About the time the Western world produced headlines claiming “God is dead” three or four decades ago, a funny thing happened: it lost its ability to call something evil. No matter what the outrage, the focus now is on psychoanalyzing and justifying what might have caused someone or some nation to act in that way, and less so on condemning behavior that should unanimously be deemed beyond the pale or severely punishing those who engage in it. In such an environment, with a lack of strong response, evil–ever present–simply grows:
Evil is ancient, unchanging, and with us always. The more postmodern the West becomes — affluent, leisured, nursed on moral equivalence, utopian pacifism, and multicultural relativism — the more premodern the evil among us seems to arise in nihilistic response, whether it is from the primordial Tsarnaev brothers or Jihadi John.
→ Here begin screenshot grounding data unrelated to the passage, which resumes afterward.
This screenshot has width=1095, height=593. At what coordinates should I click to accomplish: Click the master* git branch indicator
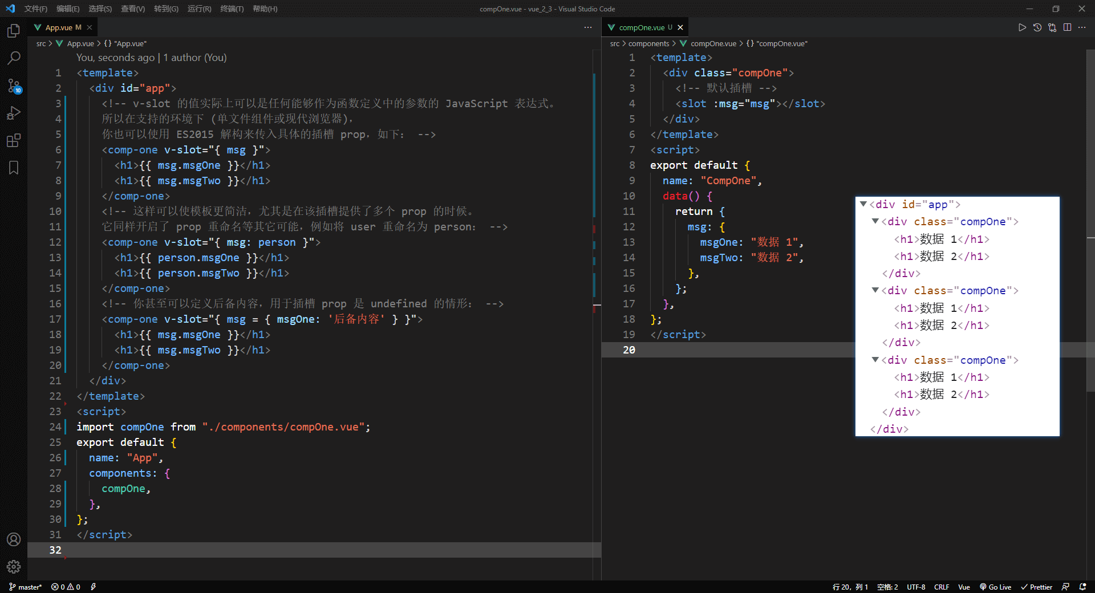point(26,587)
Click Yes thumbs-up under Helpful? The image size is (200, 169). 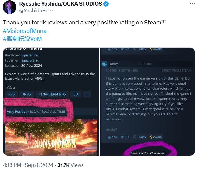[112, 137]
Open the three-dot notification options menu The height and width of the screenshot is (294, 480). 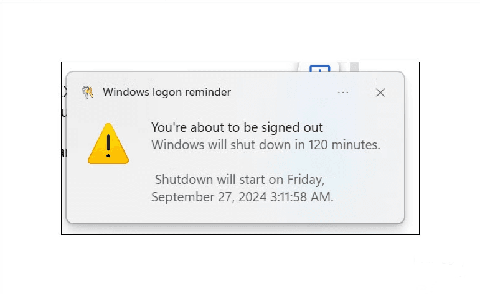coord(343,93)
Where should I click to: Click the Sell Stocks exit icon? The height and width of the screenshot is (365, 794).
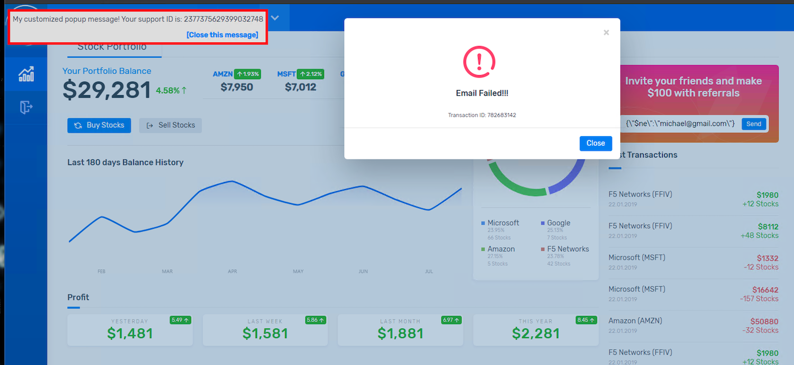point(150,126)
We have invented dozens of new ways to explain away our indifference, our enemies hundreds of new ways of reminding us of our impotence. I suppose we who enjoy the good life don’t want to lose any of it for anything — and will understandably do any amount of appeasing, explaining, and contextualizing to avoid an existential war against the beheaders and mutilators, a fact well-known to our enemies.
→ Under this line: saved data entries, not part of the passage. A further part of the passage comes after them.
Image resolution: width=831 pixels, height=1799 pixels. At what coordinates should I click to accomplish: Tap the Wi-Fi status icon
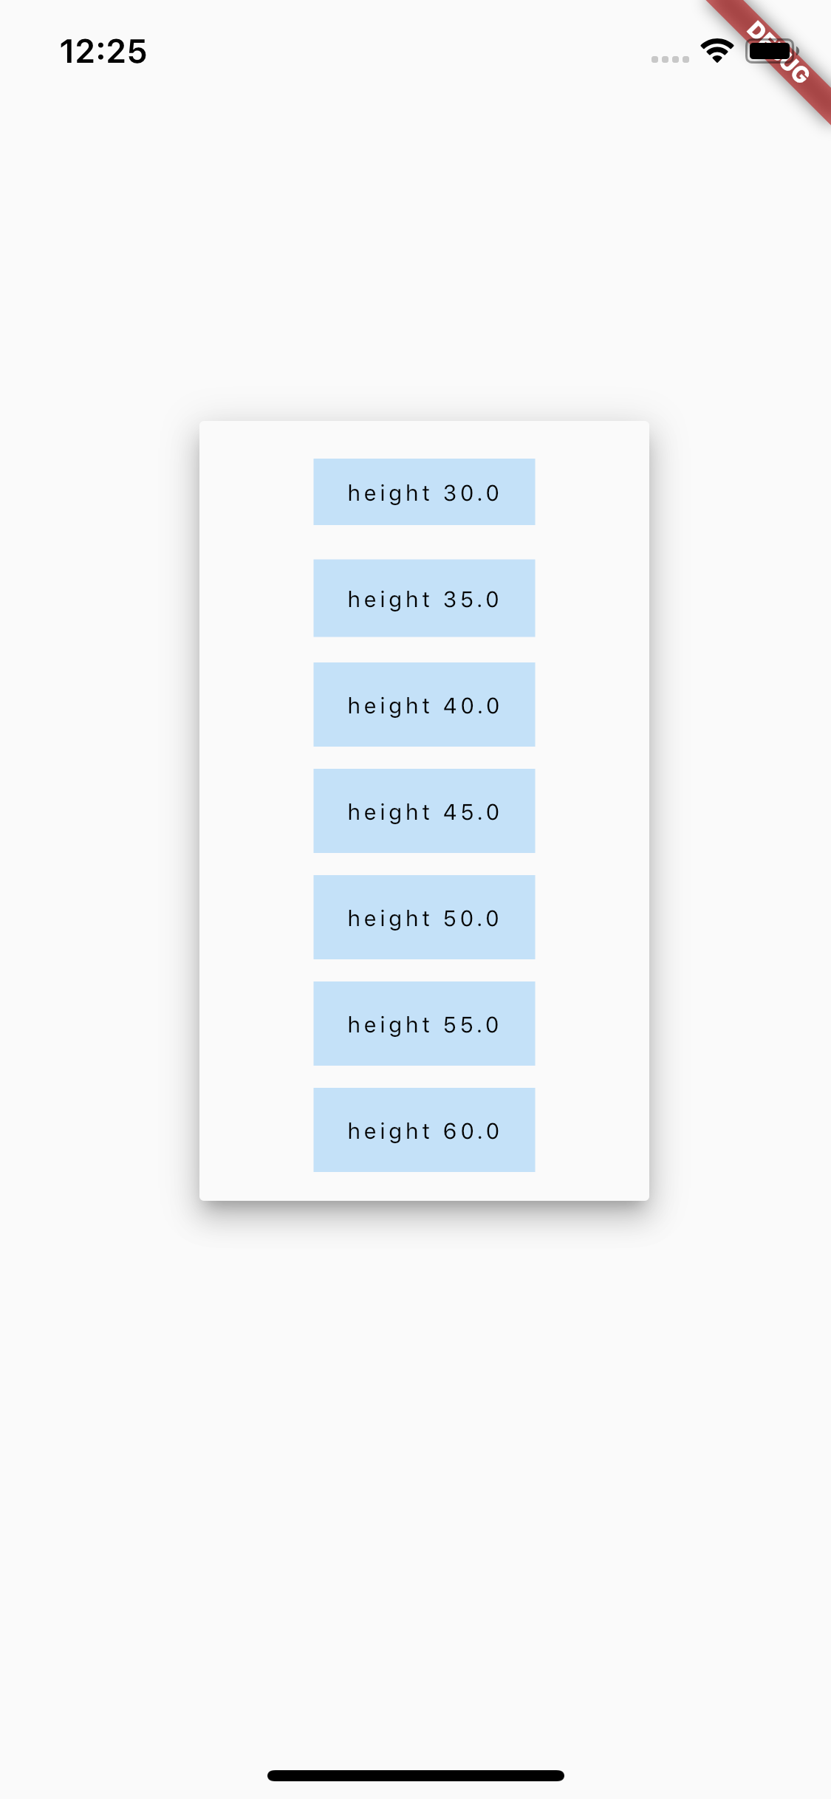(x=717, y=51)
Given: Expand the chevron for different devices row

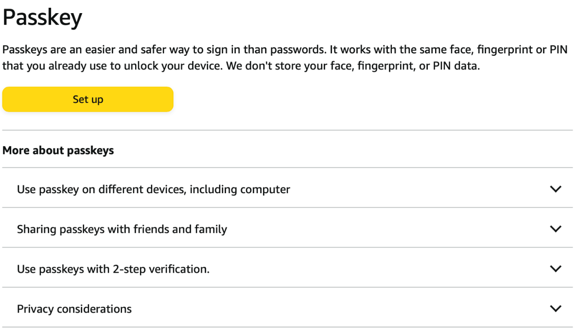Looking at the screenshot, I should tap(555, 189).
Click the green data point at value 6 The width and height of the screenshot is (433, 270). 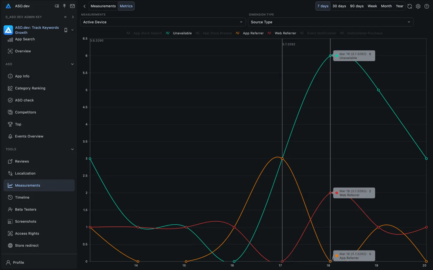pos(331,56)
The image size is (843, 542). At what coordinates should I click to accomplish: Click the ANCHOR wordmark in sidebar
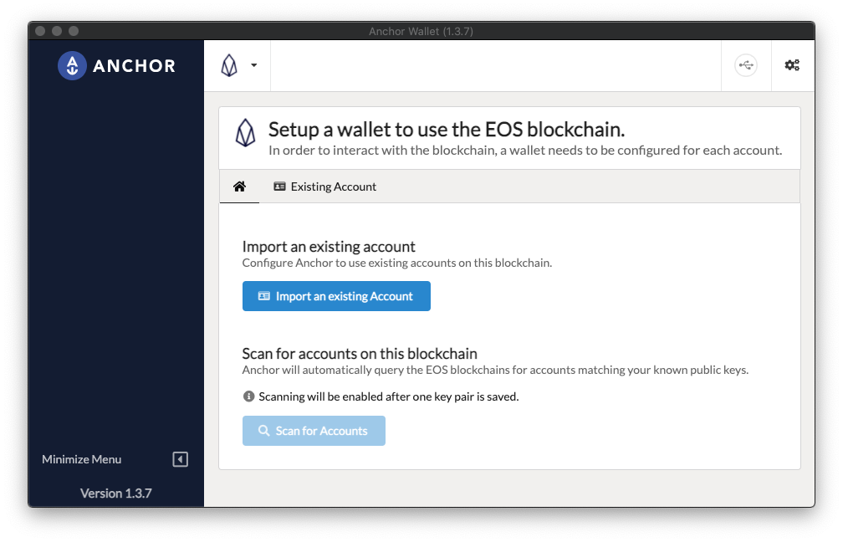(134, 66)
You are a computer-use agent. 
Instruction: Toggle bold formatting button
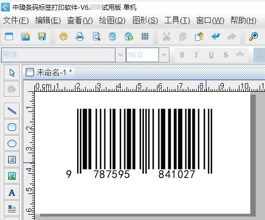(182, 55)
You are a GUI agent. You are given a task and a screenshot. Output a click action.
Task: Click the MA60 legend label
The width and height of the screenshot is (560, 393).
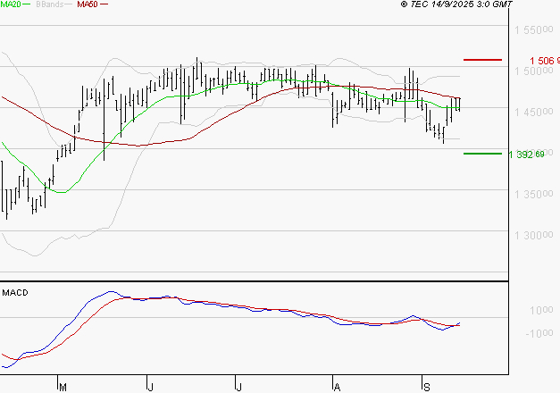coord(88,4)
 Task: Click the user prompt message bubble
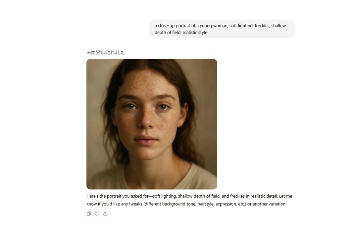[x=222, y=29]
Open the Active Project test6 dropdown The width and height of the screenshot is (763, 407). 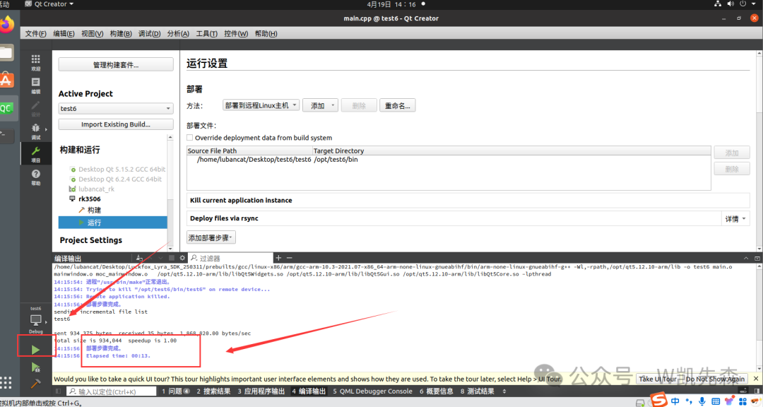pos(115,109)
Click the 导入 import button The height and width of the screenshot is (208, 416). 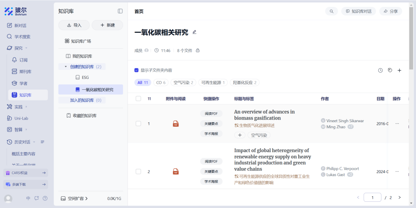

The Europeans are shrugging that Ukraine is lost and will soon sigh that the Baltic states are a far-off place not worth risking the coffee shops of Amsterdam to defend. Westerners lament beheadings but then privately mutter that journalists know just what they are getting into when they visit the Middle East. Murdering and abusing a U.S. ambassador on video is not such a big deal anymore and is worth only a second or so mention on Google News.
So we wait behind our suburban Maginot Lines, arguing over our quarter- and half-measure responses, refighting Iraq and Afghanistan as if they were the Somme and Verdun, assured that we can distract ourselves from the horrors abroad with psychodramas about Ferguson, the president’s golfing, his lectures on fairness, and which naked celebrity photo was hacked on the Internet.
Meanwhile the orcs are busy and growing and nearing the ramparts…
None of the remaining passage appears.